◆ Problem details ◆
Copy exactly the line containing "The height and width of the screenshot is (650, 1156)." and each line after it to the end of the listing, and output nothing else.

——————————

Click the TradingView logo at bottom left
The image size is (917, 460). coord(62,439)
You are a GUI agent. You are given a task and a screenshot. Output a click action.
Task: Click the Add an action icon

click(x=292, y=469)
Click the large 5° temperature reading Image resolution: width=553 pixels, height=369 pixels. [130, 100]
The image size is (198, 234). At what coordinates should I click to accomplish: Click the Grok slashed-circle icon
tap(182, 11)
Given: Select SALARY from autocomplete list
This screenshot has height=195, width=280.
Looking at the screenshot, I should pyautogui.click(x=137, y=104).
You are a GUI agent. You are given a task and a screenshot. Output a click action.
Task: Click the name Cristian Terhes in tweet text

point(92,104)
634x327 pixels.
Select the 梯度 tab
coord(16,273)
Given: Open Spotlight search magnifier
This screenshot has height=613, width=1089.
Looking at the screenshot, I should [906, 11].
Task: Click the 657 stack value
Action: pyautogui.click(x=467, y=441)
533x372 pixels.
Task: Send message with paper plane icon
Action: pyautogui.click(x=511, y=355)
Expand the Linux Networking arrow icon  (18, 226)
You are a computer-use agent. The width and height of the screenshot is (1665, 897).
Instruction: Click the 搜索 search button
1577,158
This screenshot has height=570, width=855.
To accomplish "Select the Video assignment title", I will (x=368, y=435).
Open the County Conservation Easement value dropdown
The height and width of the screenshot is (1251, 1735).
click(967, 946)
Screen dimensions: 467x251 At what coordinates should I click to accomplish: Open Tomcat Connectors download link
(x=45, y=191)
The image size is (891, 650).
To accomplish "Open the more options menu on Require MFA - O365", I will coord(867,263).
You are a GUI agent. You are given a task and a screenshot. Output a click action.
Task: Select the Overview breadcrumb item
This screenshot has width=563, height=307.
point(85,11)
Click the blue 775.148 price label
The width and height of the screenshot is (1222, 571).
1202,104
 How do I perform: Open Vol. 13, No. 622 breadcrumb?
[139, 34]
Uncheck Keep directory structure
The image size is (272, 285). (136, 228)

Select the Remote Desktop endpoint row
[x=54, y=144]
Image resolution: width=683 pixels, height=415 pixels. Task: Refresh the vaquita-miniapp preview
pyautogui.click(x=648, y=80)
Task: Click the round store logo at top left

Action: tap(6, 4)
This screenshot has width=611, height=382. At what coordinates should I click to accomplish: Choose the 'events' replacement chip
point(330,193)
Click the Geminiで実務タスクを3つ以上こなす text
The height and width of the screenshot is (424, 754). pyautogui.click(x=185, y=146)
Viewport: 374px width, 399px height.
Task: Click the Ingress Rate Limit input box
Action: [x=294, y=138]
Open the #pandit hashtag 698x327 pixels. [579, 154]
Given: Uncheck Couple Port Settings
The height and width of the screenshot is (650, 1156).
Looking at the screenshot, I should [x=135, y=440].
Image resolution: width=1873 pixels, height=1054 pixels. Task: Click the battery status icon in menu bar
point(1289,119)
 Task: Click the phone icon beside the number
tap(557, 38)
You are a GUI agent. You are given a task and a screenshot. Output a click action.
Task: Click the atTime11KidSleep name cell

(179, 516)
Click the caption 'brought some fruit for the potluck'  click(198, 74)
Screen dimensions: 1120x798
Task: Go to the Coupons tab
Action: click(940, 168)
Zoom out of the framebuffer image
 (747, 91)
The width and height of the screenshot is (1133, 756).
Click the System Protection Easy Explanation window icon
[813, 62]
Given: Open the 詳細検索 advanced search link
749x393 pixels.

——————————

◆ Answer to this task ◆
The height and width of the screenshot is (650, 1156).
Looking at the screenshot, I should [x=135, y=440].
Image resolution: width=1873 pixels, height=1054 pixels. Task: Click the battery status icon in menu bar
point(1289,119)
 Task: Click the phone icon beside the number
tap(557, 38)
You are a GUI agent. You are given a task and a screenshot. Output a click action.
Task: Click the atTime11KidSleep name cell

(179, 516)
Click the caption 'brought some fruit for the potluck'  click(198, 74)
Screen dimensions: 1120x798
Task: Go to the Coupons tab
Action: click(940, 168)
Zoom out of the framebuffer image
 (747, 91)
The width and height of the screenshot is (1133, 756).
Click the System Protection Easy Explanation window icon
[813, 62]
Given: Open the 詳細検索 advanced search link
749x393 pixels.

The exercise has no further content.